Фрагмент страницы ::
========

ОБРЕТЕНИЕ ПРОПАВШЕГО

На последнем привале я спокойно приложился к стоявшей на земле иконе. Зашёл во двор гостиницы «Ковчег», где под навесом за столами сидела наша компания, включая вновь прибывших – Володю, Сергея и Зураба.

– Зурабушка! Дарагой! Гамарджоба!

Пришёл хозяин гостиницы Павел Иннокентьевич и начал запускать группами. Сначала «немцев» (мы удивились, уточнили потом – там действительно были русские, проживающие в Берлине и других городах Германии), потом из Калининграда супружескую пару, а потом – «любимую Коми республику!» (тут широко улыбнулся нам). Калининградцы были новичками, видимо, поэтому попытались занять наши места. Павел их настойчиво попросил перебраться на другую часть чердака, потому что всё равно Павел Иннокентьевич их попросит. Я поддержал – двадцать мест оплачено ещё в мае. Помог им перенести вещи на другую часть чердака, более свободную. Положив вещи, мы быстро отправились на помазание к храму, служба проводилась на открытом воздухе возле церкви Николая Чудотворца. Успели. Потом сразу быстро сбоку одними из первых приложились к иконе Святителя Николая. Я приложился к окладу иконы, подойдя сзади («ну, насколько достоин…»).

Пока ужинали гороховым супом во дворе «Ковчега», я всё это время объяснял Зурабу, почему надо положить если не все вещи, то хотя бы уже ненужную палатку к нему в машину (Зураб то ли упрямился, то ли действительно не понимал):

– Зурабка, дорогой! Нам потом придётся с Павлом в Кирове тащить эту тяжеленную палатку и мешки от камеры хранения целых три квартала. Проще сейчас часть вещей из мешков перегрузить к тебе в машину – вы завтра в Сыктывкаре куда-нибудь это положите, а Павел потом заберёт.

– Василий! – с характерным грузинским акцентом воскликнул Зураб, жестикулируя. – Я би с удоволствием взьял твою палатку, но куда её положит? У нас там вещи будут. Много.

========

Задания ::
a. Изложите кратко в виде списка абзац текста, который начинается словами «Пришёл хозяин гостиницы». Основные факты сохраните.
b. Перепишите отрывок текста от слов «На последнем привале» до слов «Сергея и Зураба.», заменив «навесом» на «тентом».
Перечень исходных данных для работы с текстом не нужен.

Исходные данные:

========

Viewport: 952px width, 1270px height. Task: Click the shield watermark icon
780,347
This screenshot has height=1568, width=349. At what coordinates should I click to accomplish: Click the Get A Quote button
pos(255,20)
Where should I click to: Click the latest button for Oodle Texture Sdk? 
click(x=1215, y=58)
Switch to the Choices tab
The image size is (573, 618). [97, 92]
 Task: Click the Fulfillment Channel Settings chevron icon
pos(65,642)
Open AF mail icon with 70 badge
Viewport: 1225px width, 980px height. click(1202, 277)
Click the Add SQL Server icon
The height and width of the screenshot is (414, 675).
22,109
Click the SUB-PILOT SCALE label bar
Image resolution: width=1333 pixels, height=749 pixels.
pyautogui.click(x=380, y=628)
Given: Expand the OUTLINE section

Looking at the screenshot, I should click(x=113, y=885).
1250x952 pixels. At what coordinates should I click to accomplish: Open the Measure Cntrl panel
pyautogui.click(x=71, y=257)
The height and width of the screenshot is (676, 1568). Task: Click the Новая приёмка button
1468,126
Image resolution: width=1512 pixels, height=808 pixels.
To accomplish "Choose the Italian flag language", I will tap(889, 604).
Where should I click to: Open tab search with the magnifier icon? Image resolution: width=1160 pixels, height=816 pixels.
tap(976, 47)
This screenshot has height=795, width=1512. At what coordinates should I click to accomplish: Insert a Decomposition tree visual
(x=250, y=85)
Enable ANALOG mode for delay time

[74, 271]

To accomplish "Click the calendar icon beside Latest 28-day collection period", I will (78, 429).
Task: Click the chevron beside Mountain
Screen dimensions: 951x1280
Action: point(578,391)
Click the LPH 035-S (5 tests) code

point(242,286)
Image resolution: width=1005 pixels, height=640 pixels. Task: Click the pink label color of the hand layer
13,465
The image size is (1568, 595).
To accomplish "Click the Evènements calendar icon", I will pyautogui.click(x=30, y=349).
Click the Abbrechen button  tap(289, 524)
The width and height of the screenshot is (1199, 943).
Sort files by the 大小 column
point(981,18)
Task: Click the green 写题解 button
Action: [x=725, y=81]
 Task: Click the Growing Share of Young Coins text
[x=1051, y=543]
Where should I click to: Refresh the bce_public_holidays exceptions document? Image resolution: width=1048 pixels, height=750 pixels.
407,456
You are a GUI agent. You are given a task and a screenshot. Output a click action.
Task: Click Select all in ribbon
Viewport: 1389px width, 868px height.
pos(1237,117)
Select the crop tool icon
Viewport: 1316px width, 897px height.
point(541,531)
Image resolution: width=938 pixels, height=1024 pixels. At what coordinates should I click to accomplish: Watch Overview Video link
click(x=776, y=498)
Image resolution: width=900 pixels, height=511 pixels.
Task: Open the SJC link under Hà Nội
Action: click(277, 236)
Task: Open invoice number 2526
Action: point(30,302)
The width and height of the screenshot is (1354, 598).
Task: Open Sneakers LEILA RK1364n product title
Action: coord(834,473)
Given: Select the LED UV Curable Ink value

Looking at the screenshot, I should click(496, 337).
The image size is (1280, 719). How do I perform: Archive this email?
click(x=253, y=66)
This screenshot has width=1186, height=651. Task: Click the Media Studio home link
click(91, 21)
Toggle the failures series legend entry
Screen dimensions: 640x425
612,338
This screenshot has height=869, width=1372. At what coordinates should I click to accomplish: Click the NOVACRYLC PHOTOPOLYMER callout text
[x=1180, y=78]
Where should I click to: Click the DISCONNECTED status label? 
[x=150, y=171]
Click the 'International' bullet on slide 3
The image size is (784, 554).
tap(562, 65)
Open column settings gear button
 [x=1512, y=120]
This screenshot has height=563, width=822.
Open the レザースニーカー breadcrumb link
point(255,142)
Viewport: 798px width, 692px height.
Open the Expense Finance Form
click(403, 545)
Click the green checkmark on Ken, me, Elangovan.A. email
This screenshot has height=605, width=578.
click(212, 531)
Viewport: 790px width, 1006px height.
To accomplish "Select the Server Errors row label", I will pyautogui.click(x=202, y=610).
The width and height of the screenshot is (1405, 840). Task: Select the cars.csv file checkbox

========

Ответы ::
a.
- Хозяин гостиницы Павел Иннокентьевич запускал гостей группами. Сначала вошли «немцы», то есть русские, живущие в Берлине и других городах Германии. Затем вошла супружеская пара из Калининграда, а потом группа из Коми.
- Калининградцы были новичками и попытались занять места компании. Павел настойчиво попросил их перейти на другую часть чердака. Рассказчик его поддержал: двадцать мест были оплачены ещё в мае. Он помог им перенести вещи на более свободную часть.
- Компания положила вещи и успела на помазание. Служба шла на открытом воздухе возле церкви Николая Чудотворца.
- Сразу после этого они одними из первых приложились к иконе Святителя Николая. Рассказчик подошёл сзади и приложился к окладу.

b.
На последнем привале я спокойно приложился к стоявшей на земле иконе. Зашёл во двор гостиницы «Ковчег», где под тентом за столами сидела наша компания, включая вновь прибывших – Володю, Сергея и Зураба.